Designing a story with a Dungeon crawl element.

I am fairly new to Inform but it seems easy enough to get used to. I got into IF because I had an idea that I of coursed wanted to make into a game instead of just a story. Expand my medium as I am a writer.

I did a bit of searching but didn’t come up with anything solid so I will lay my concept and ideas out.

The game will be taking a similar approach to Persona. Social interactions mixed with procedurally generated Dungeon crawling. Combat would be determined by a Shadowrun or World of darkness style dice pool system.

As I am completely new I am not even sure if I would be able to pull this off but it is an idea I really want to try so. Any help, suggestions and extensions that could help me achieve this.

WHen I did search, post containing the Topics generally came down to “Oh yeah X and Y have those features, look at them”

How come you seem unhappy with “Oh yeah X and Y have those features, look at them”? How is that not providing “something solid”?
There is an example in the manual for character stats, and dice systems are easy to make with “To say” substitutions.

…but yes: If you happen to possess a dedicated team of ten people, and can spare a few years, you can probably make a really excellent Persona dungeon crawl game. Inform can totally do that, as long as you realize that it’s a very complex concept and a big project that you’re taking on, no matter what medium you would plan to do that in.

In this case, my first recommendation (assuming you’ve read through the Manuals) would be to look at the Reliques of Tolti-Aph by Graham Nelson. Before Inform 7 was publicly released some well-known authors wrote games in it as “worked examples” to complement the miniature examples in the Manuals. One of those (The Reliques) is essentially a dungeon crawl with some procedurally-generated elements (look at the section on the Maze of Royal Beasts).

That said, I wouldn’t recommend using its combat system directly. Most people agree that it’s the worst part. Instead, look at the extension Inform ATTACK by Victor Gijsbers (an extension is basically a library that can be included into your project). The documentation for it isn’t very good, but the source for his game Kerkerkruip (I hope I spelled that right) is released and shows how to set up the extension (the game is a roguelike, so it also provides examples for procedurally generated dungeons and random monsters).

Isn’t ATTACK one of the better documented extensions out there? Or are you saying that the big PDF manual doesn’t function very well as documentation of the extension?

The problem is that the manual is horribly out of date. Most of the rulebooks it references don’t exist any more, and the example game won’t compile without heavy modification.

True – though you could use the old ATTACK 3, which is fully functional though no longer supported.

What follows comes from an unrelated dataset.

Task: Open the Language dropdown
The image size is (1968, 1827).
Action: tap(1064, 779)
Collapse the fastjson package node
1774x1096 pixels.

Oh I see. So I was wong. I am new to inform and the previous system I tried to use would password protect games so you couldn’t see how certain features were made. So I assumed telling me the name of a Game/IF wasn’t helpful.

It shouldn’t take too long to make. Basically the premise is. There is a town with NPCs that you do simple social events with to gain their trust (or lose it) and you can then invite them into the Umbra where there are 3 shrines containing a mcguffin each. which then allows you to enter the sanctum of the big bad.

The town is built on a district bases system instead of mapping it out block by block. 3 procedurally generated 1 or 2 level dungeons and a handcrafted final dungeon. Without experience to back up my estimate I would say 2 months maybe? I don;t know where the idea of 10 years came from.

Inform games are compiled. This means that unlike the password protected game files you refer to, the game files don’t don’t contain the source code at all. To look under the hood and see how features are made, you need the source code. But some authors have released the source code for their games (separately from the game file).

(You can of course also learn things from game without having access to their inner workings, just by observing how it works.)

It won’t. You’ll just have to figure out how to get Inform to do what you want, and there are a ton of ways about it and people that can help you with specific questions. A huge development team (or even more than 1 person) is not required if you’re using text. If you’re creating something on the level of Persona 4, then yeah, you would need a big team, or 10 years in your spare time to do it. (As well as an understanding of music, drawing, modeling, programming, writing…)

Am I the only one who ended up here due to the mention of Persona? I’ve been spending the last few days working on a Persona fan fiction Inform 7 game, and I can safely say difficult is an understatement, or maybe I’m just over thinking it.

Back on topic, I say the idea would be possible with two or three people working on it, unfortunately with out a group I say the time estimate multiplies exponentially but that all really depends on how complex you decide to make it. As I have found in my multiple failed attempts at dungeon crawlers combat is where the difficult will lie, you don’t want to make it to complicated for the player, and unfortunately you can never understand how difficult a game as the builder. I learnt that when I tried to make a combat system that simulated each limb and tracked damage on the whole players body.

The most important piece of advice I can give you is get a working model out as quickly as possible, don’t focus on one part of the design for too long, and make sure you don’t give up as most large projects have the habit of doing.

I have a few ideas I can PM you with regarding different ways to pull off the different aspects and would be interested in beta testing too.